Vitalizi d’oro, la rabbia dei sindacati «I consiglieri rinuncino agli assegni»

I sindacati trentini, indignati, invocano «un senso della misura» e indicano come «unica strada opportuna la rinuncia agli arretrati». Più morbide le categorie economiche, ma Manzana (Confindustria) ricorda che «l’equità è il principio al quale deve ispirarsi l’azione di chi è chiamato ad amministrare il bene comune».

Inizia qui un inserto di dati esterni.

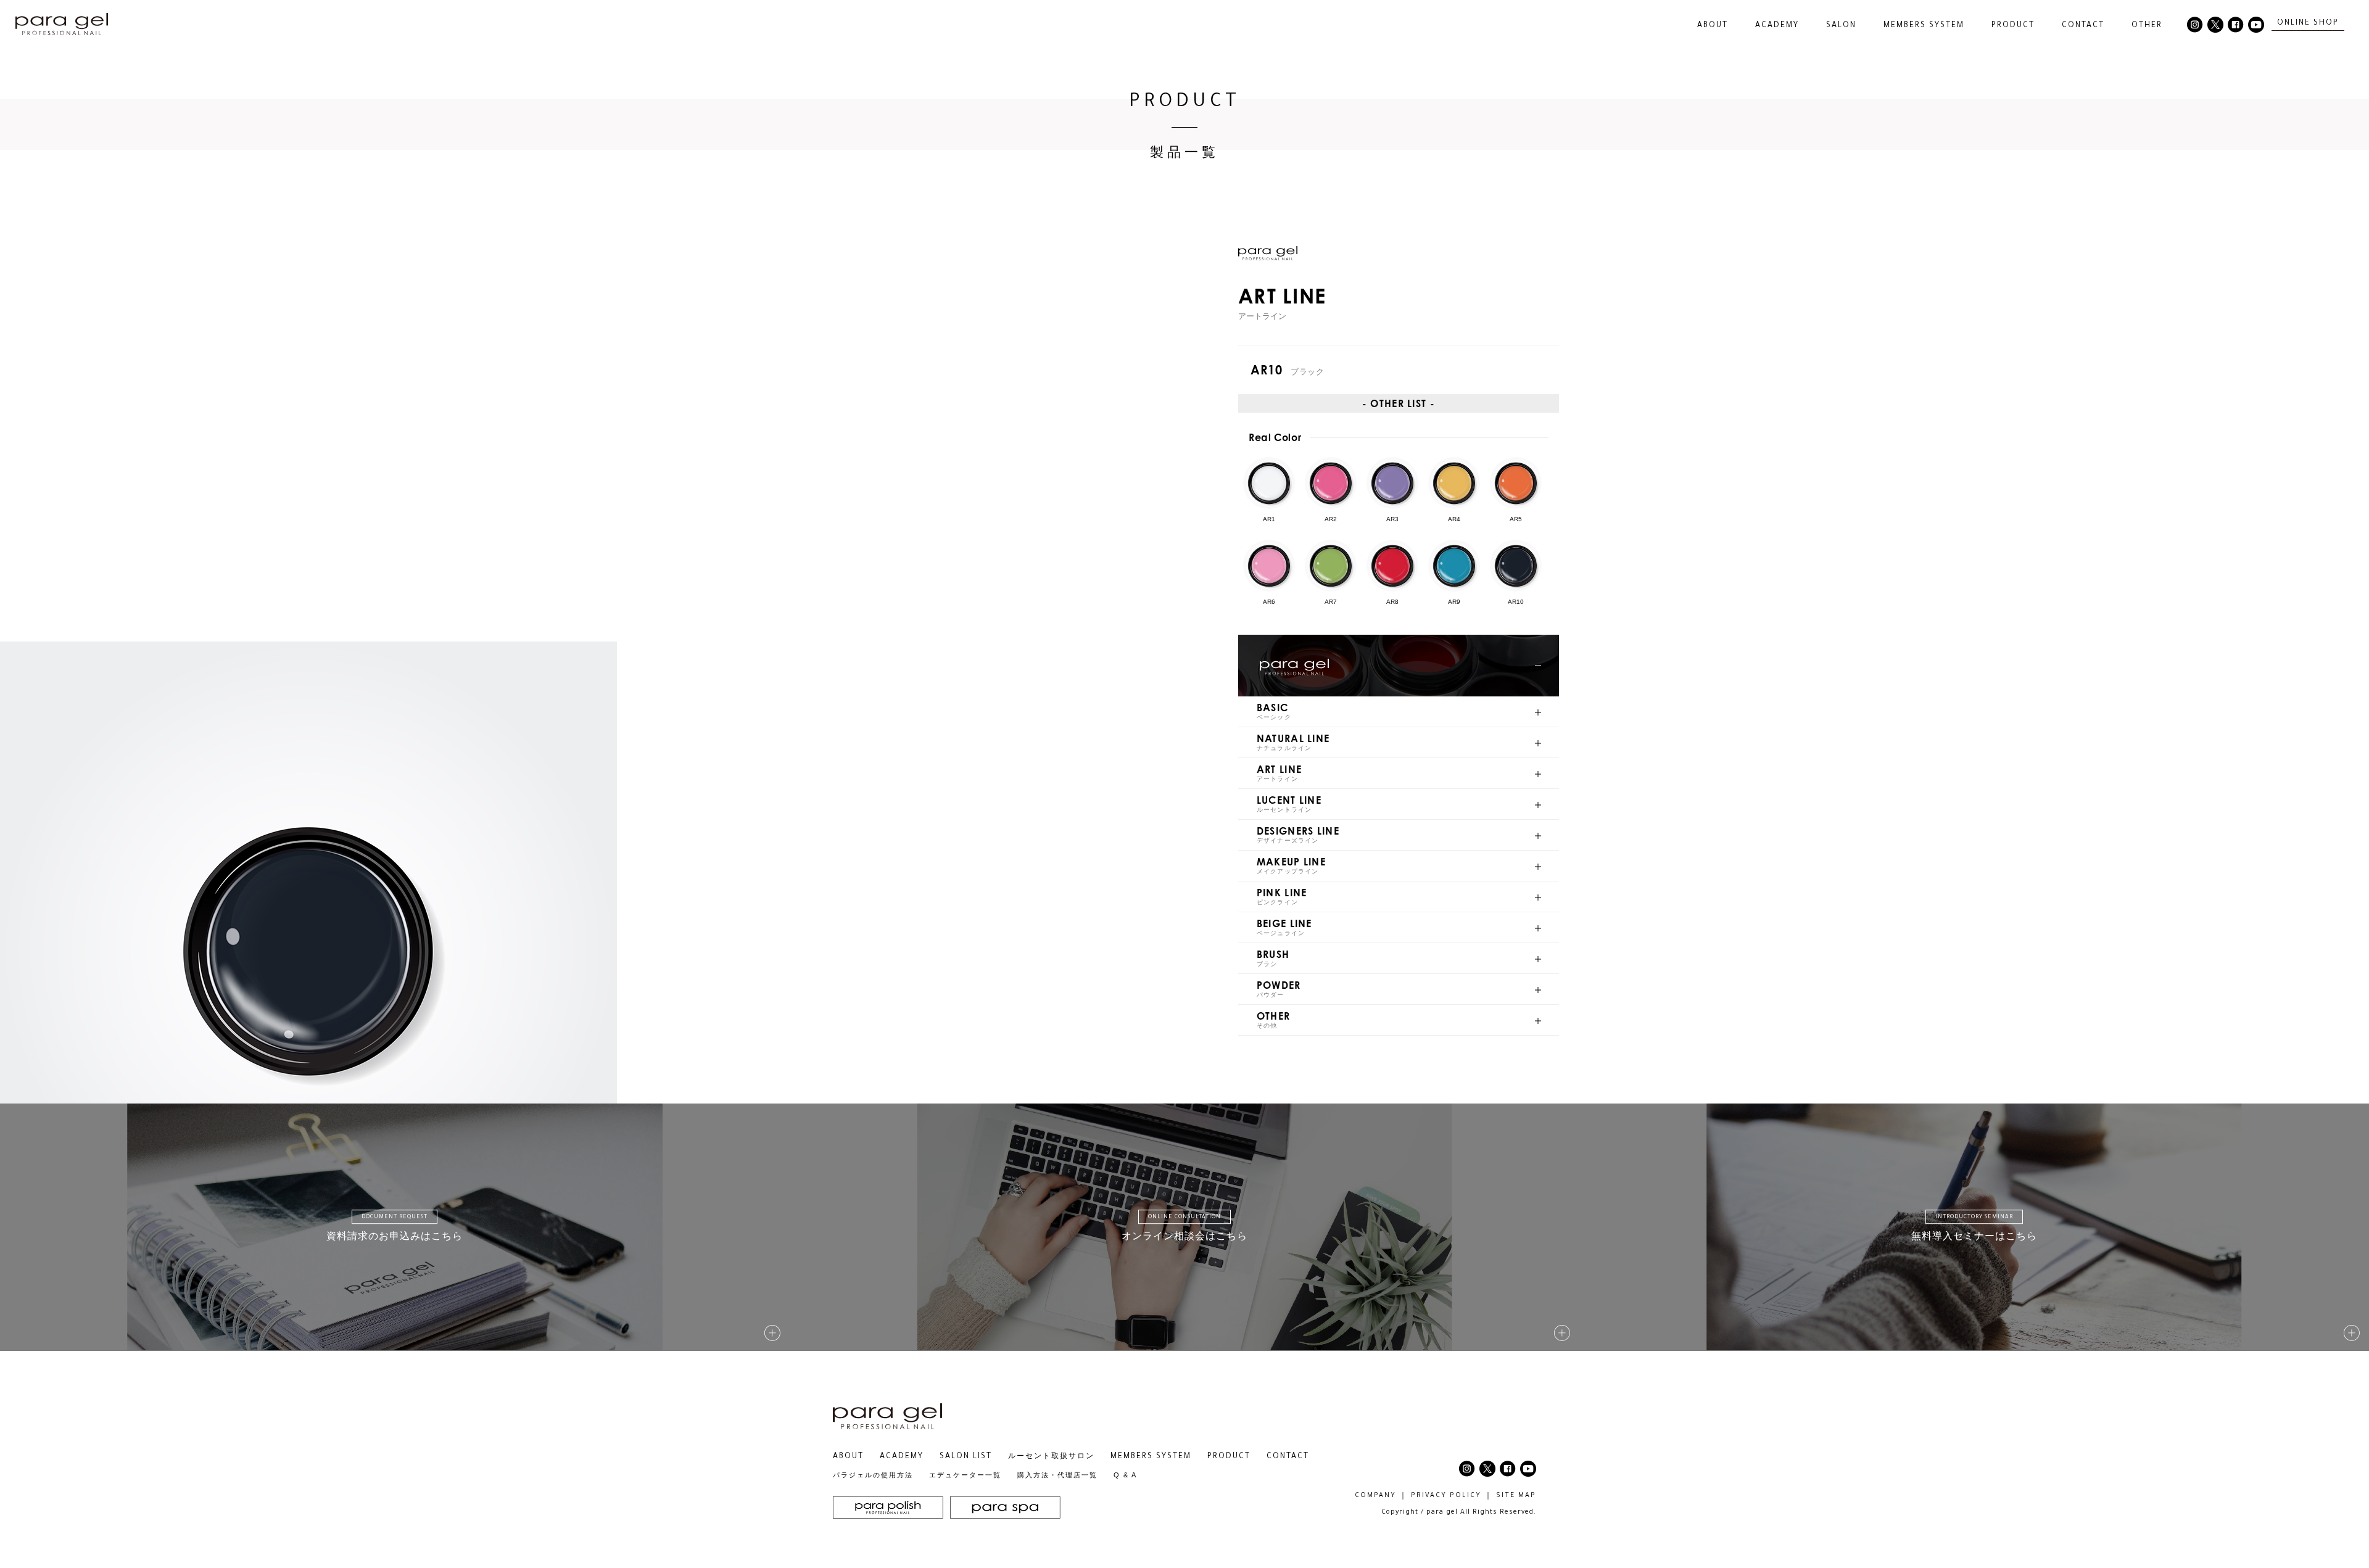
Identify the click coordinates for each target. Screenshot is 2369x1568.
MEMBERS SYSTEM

Oggetto del contendere, il nuovo capitolo dello scandalo dei vitalizi d’oro che nel 2012 travolse la politica regionale. Lo scorso marzo il consiglio regionale aveva introdotto l’adeguamento automatico delle indennità dei consiglieri provinciali di Trento e Bolzano all’inflazione reale, circa 800 euro in più al mese. Mercoledì l’organo legislativo ha approvato, al fotofinish, un emendamento che ha scongiurato un nuovo «affronto» ai contribuenti, ma che si traduce comunque in quelli che Cgil, Cisl e Uil definiscono «assegni stratosferici» per otto consiglieri ed ex consiglieri provinciali trentini e altoatesini che incasseranno, al sessantesimo anno d’età, una buonuscita anche superiore a 2 milioni, oltre a un vitalizio mensile di circa 5.000 euro.
Tutti i politici interessati sedevano in consiglio già prima della modifica della legge 14 del 2012 sui vitalizi, riformata nel 2014 con un intervento «tampone». Tre di loro compiranno i sessant’anni quest’anno e, complessivamente, attendono dall’ente pubblico un maxi assegno da 5 milioni di euro. Una cifra stellare che avrebbe superato anche gli 8 milioni se Lega e Svp non fossero corse ai ripari per modificare i criteri di attuazione. Il risultato? Un risparmio di oltre 3 milioni di euro.
Resta il fatto che i prossimi tre beneficiari del «Tfr dei consiglieri regionali» porteranno a casa una cifra che, seppur «ridotta», qualsiasi altro contribuente non potrebbe maturare in una vita di lavoro. Mauro Minniti, entrato nel 1994 in consiglio provinciale a Bolzano come capogruppo di An, dopo 19 anni di consiliature dovrebbe ricevere oltre 2 milioni di euro come la collega Sabina Kasslatter Mur, dal 1993 al 2013 rappresentante dell’ala sociale della Svp. Alla trentina Marta Dalmaso, consigliera dal 1995 e assessora nella giunta Dellai dal 2003 al 2013, spetterebbero poco più di 1,2 milioni di euro.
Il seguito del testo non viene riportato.